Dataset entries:
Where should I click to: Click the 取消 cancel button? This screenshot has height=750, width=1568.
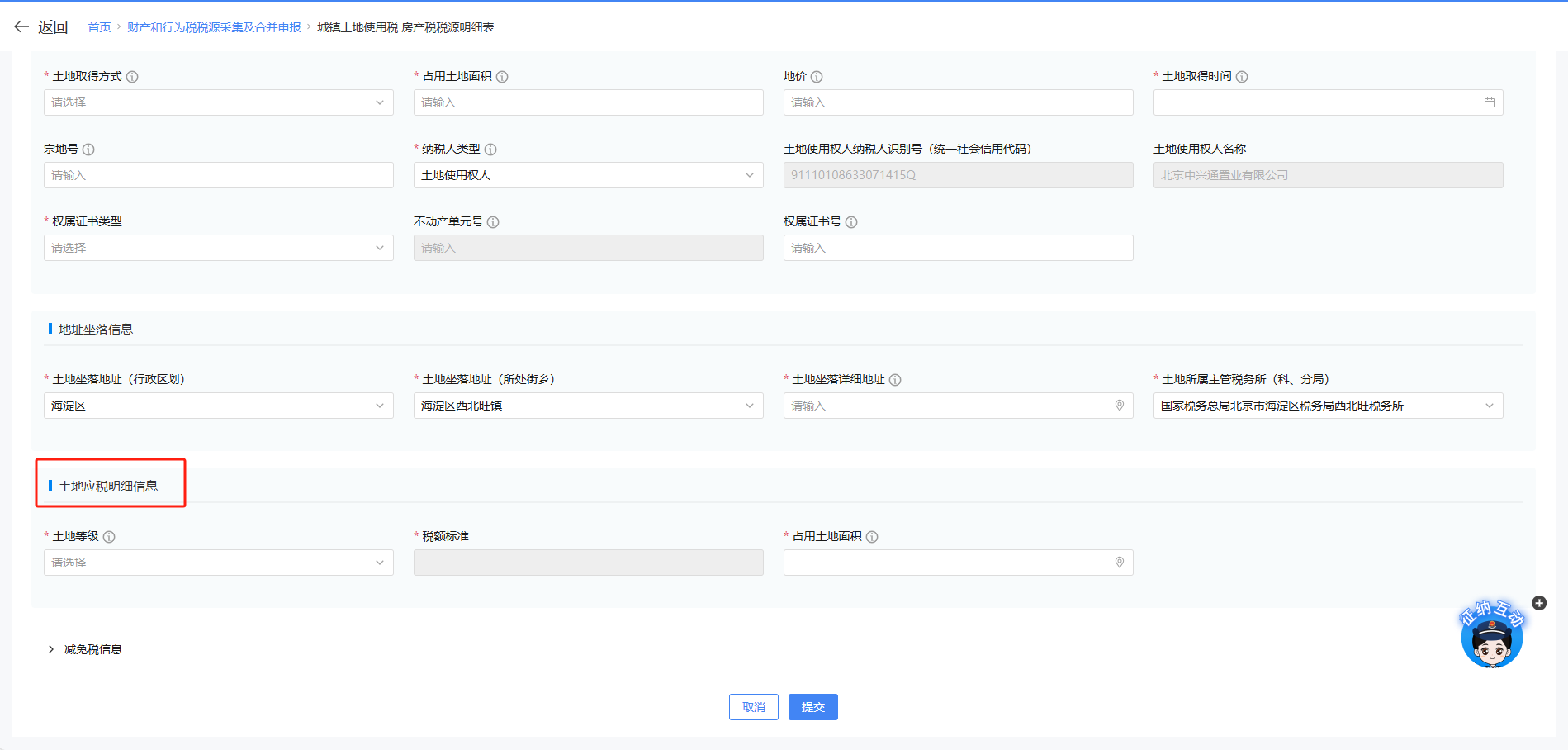[x=753, y=706]
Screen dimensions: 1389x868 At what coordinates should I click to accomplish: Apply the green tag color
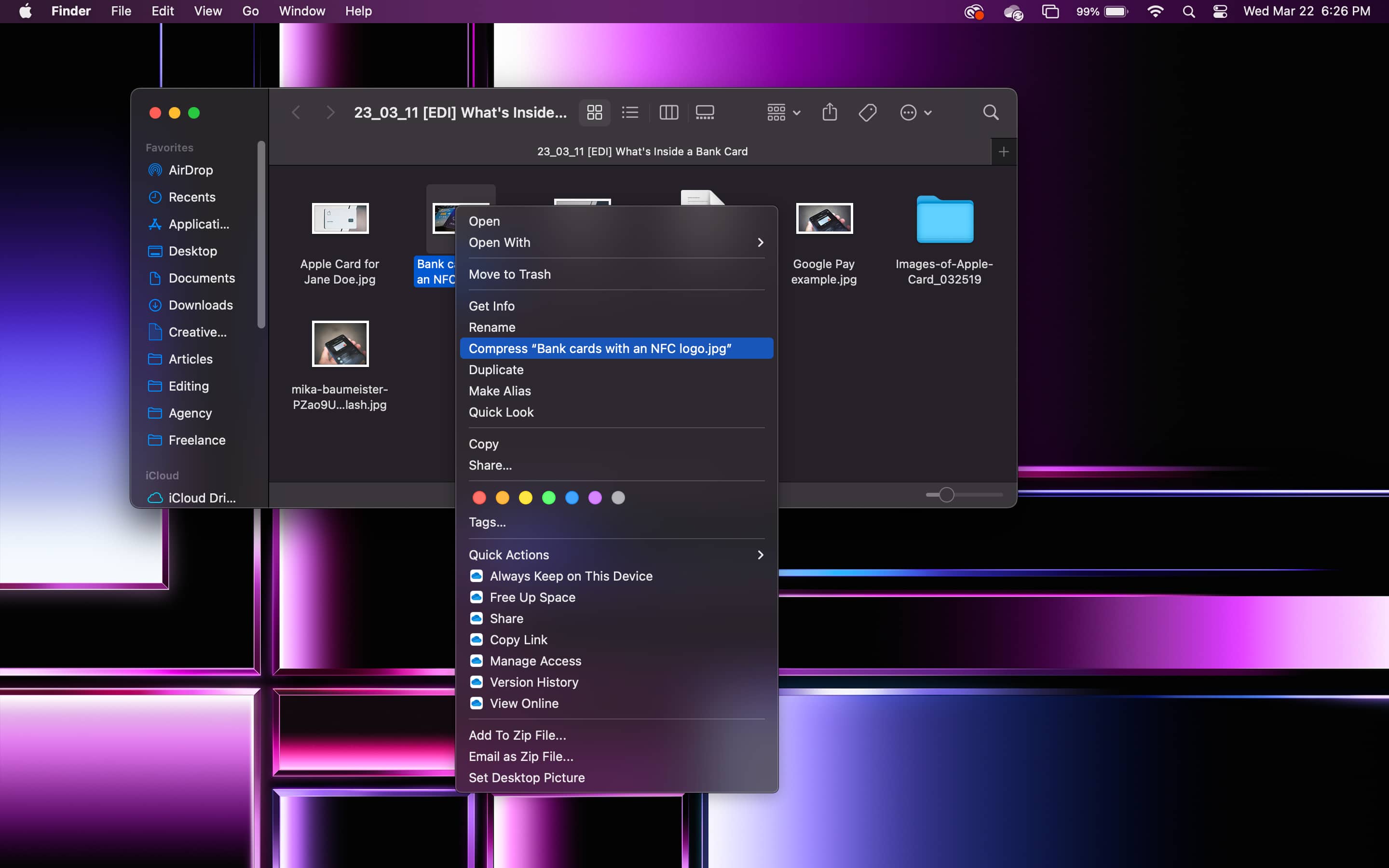[x=549, y=498]
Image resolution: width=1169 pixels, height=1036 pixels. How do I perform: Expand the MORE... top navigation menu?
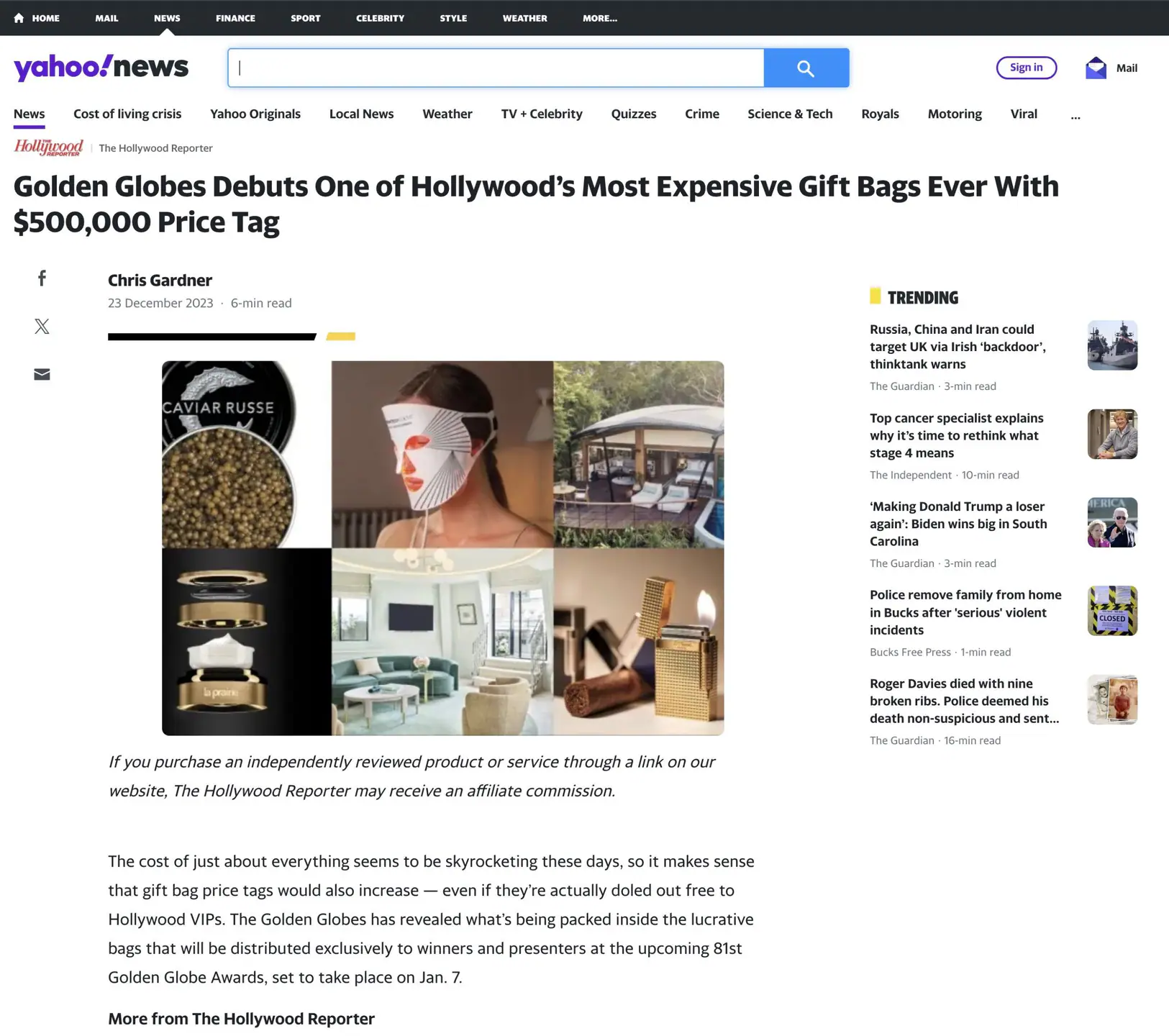(599, 18)
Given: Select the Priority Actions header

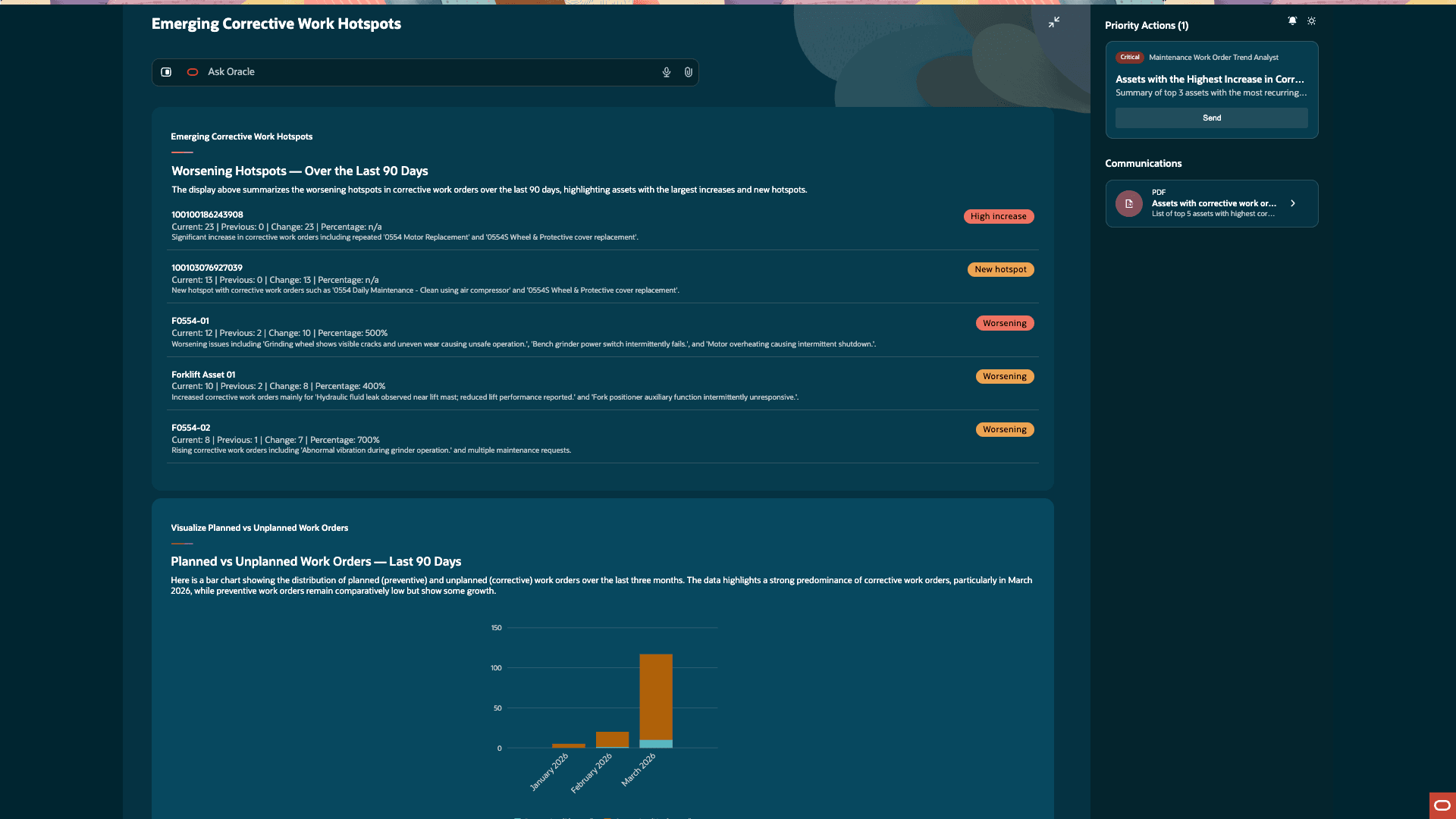Looking at the screenshot, I should point(1148,25).
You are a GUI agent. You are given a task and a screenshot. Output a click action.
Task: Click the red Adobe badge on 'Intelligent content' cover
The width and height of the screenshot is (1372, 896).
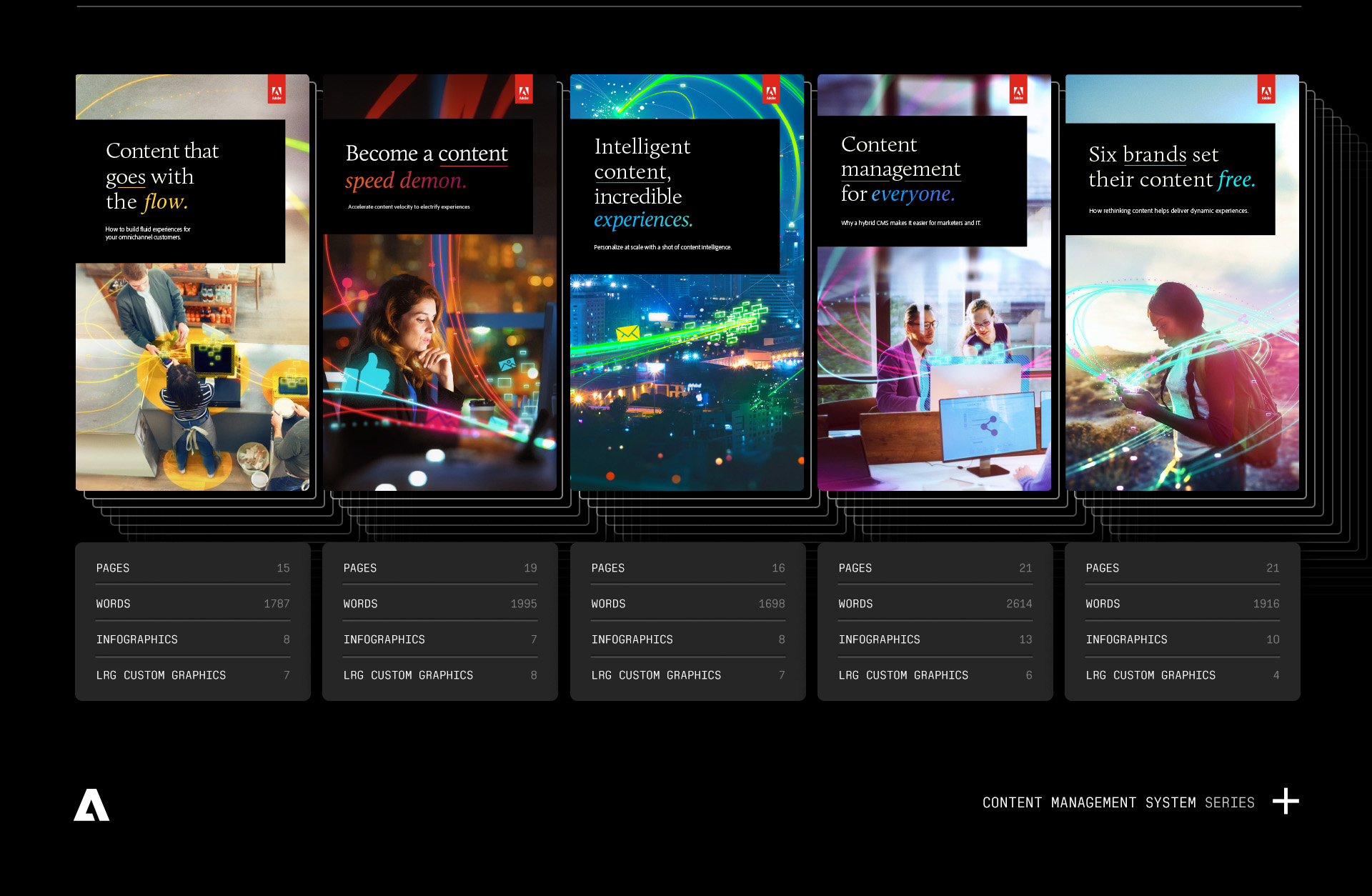click(771, 90)
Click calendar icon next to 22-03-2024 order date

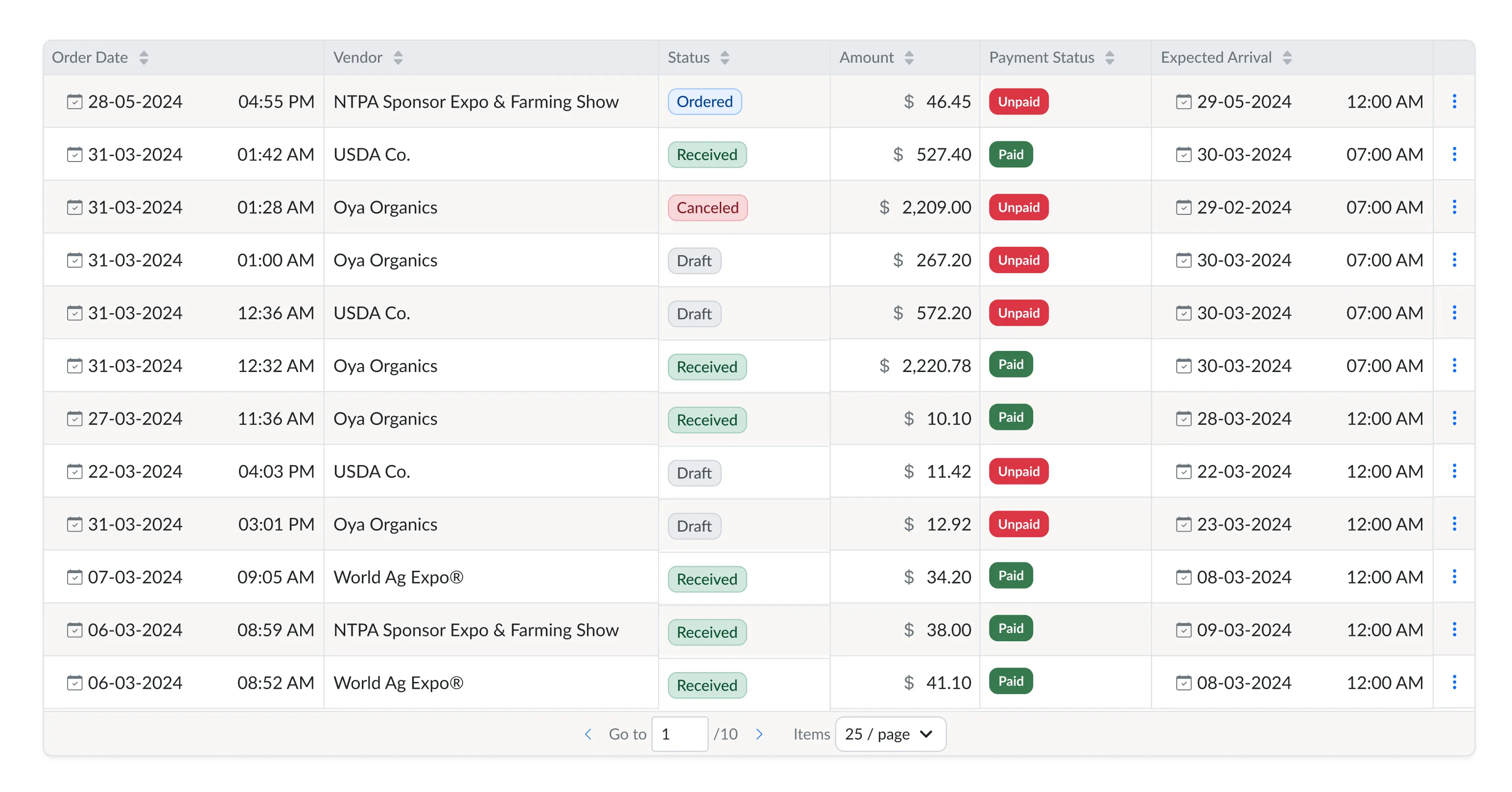pyautogui.click(x=74, y=471)
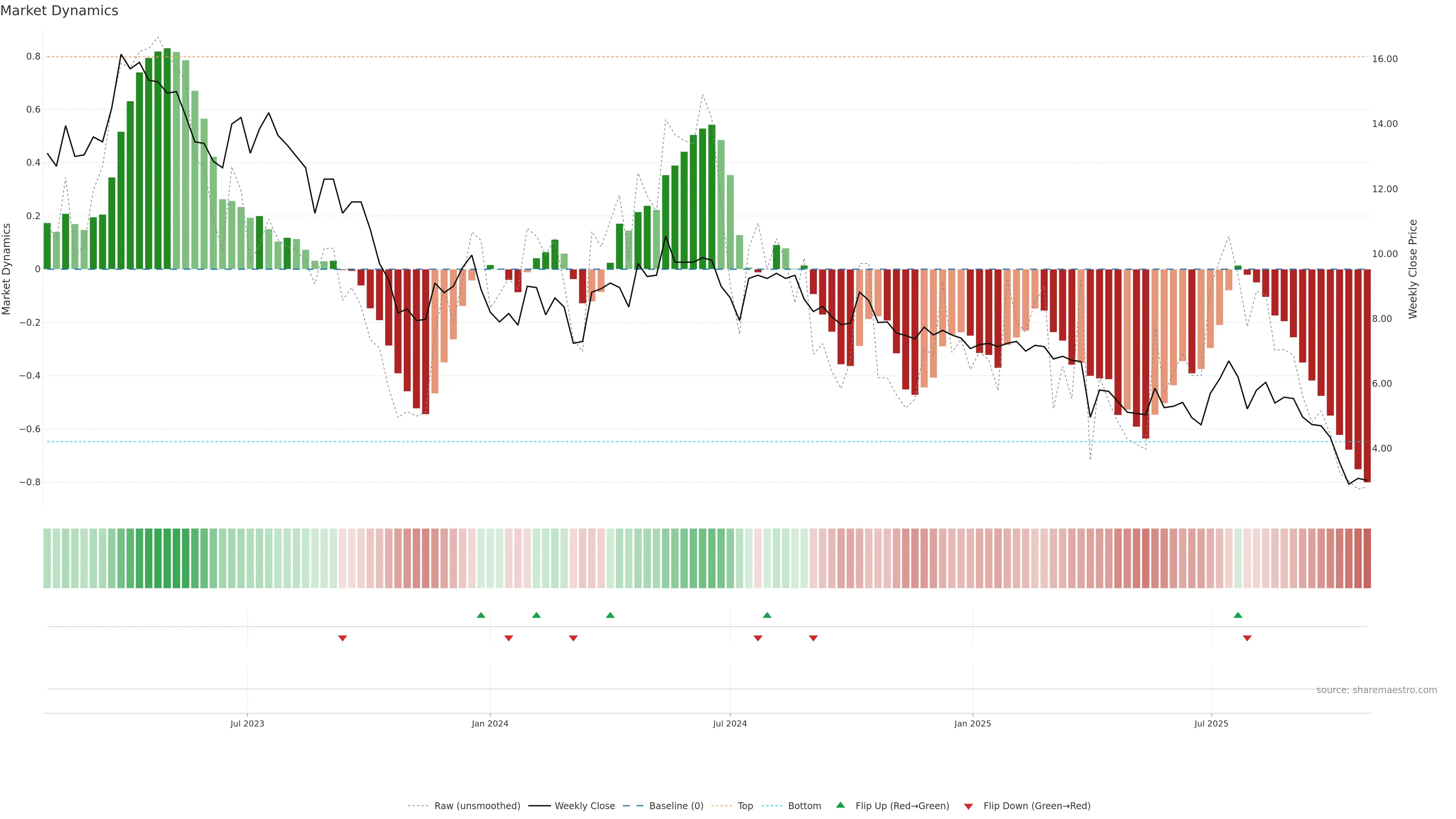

| THE TASK |
Please restate the data word for word, leaving out any picture it holds.

| SOLUTION FOR THIS TASK |
Where should I click to: Click the 取消 cancel button? This screenshot has height=750, width=1568.
[x=753, y=706]
Screen dimensions: 1389x868 At what coordinates should I click to accomplish: Apply the green tag color
[x=549, y=498]
Image resolution: width=1169 pixels, height=1036 pixels. How do I perform: Expand the MORE... top navigation menu?
(599, 18)
Given: Select the Priority Actions header

Looking at the screenshot, I should point(1148,25).
You are a GUI agent. You are given a task and a screenshot. Output a click action.
Task: Click the red Adobe badge on 'Intelligent content' cover
The width and height of the screenshot is (1372, 896).
click(771, 90)
Click calendar icon next to 22-03-2024 order date

pyautogui.click(x=74, y=471)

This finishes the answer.